Quel est ce prototype ?
Certaines substances sur lesquelles nous travaillons ont révélé avoir du potentiel dans des essais in vitro, et nous nous acheminons vers des essais in vivo en utilisant également de nouvelles formulations pour vérifier la possibilité de leur application en tant qu’antifongique. J’espère que ce travail conjoint débouchera sur un produit novateur. Nous nous focalisons également sur les antifongiques antibiofilms microbiens, car les microorganismes sous cette forme sont plus résistants. La formation de biofilms est un modèle classique pour certaines maladies liées à des pathologies où certains champignons et bactéries s’associent à une structure multicellulaire complexe pour faire naître des points de contamination constants. Une matrice se forme et les antifongiques et les antibactériens n’arrivent plus à atteindre les sites d’action. Nous sommes en train d’étudier la formation de biofilms dans des maladies endémiques et nous avons déjà décrit cela dans l’histoplasmose, travail d’une apprenante de la professeur Ana Marisa, et dans la paracoccidioïdomycose, maladie sur laquelle j’ai le plus travaillé depuis que j’ai commencé à étudier à la faculté de Médecine. C’est une maladie négligées parmi les fongiques et qui ressemble à la tuberculose.

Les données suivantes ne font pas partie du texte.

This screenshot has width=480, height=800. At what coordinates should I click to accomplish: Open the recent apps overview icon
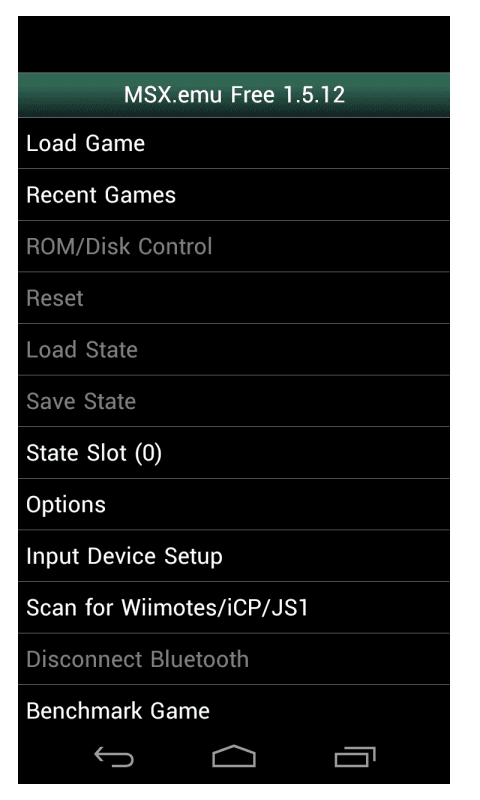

La recherche des entreprises pharmaceutiques ne s’y intéresse pas
Les maladies causées par des champignons font généralement partie des maladies négligées. La mycologie est considérée comme étant le parent pauvre de la microbiologie. Vous avez la bactériologie, la virologie et ensuite, la mycologie. Mais elle a pris de l’ampleur compte-tenu d’une plus grande prévalence chez certains groupes de patients, de la plus grande longévité des populations et des maladies immunosuppressives. Vous augmentez les conditions de vie, mais vous ouvrez la possibilité d’installation d’agents dits opportunistes. Nous avons aujourd’hui un nombre croissant de maladies causées par des champignons qui n’avaient même pas été décrits comme agents pathogènes. Ce qui n’est pas le cas du Paracoccidioides brasiliensis qui a toujours été considéré comme étant un agent pathogène primaire. Il a été décrit en 1908 par Adolfo Lutz et c’est une des maladies fongiques de grand intérêt pour le Brésil. Nous avons contribué tout d’abord au diagnostic et maintenant nous travaillons principalement avec les adhésines qui nous servent de cibles pour découvrir de nouveaux médicaments.